Read the lines of the data below and retrieve those with "Adjusted".

*** Data for this task ***

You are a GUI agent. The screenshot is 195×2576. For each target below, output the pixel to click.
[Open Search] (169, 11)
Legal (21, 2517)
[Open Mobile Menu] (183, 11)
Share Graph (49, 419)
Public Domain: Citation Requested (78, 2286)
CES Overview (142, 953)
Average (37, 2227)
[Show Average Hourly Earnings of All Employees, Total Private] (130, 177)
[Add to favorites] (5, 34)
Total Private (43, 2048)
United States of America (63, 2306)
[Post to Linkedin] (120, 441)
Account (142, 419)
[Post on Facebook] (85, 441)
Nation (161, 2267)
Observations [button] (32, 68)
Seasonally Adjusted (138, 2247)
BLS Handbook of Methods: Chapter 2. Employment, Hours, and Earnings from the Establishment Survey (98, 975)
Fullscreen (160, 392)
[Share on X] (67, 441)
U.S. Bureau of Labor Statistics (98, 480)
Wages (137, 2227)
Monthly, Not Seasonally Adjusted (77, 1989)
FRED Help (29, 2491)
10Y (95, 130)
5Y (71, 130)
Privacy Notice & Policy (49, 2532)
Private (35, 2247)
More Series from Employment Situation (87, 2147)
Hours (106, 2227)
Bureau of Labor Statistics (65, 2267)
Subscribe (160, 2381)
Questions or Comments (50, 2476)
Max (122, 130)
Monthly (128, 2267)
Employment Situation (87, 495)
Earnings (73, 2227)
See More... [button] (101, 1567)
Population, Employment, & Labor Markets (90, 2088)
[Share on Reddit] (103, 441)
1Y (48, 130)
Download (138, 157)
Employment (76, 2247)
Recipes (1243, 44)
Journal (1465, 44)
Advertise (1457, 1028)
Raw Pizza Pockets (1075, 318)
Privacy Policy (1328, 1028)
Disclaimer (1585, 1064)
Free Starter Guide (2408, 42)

*** End of Data for this task ***

## Exercise answer
Seasonally Adjusted (138, 2247)
Monthly, Not Seasonally Adjusted (77, 1989)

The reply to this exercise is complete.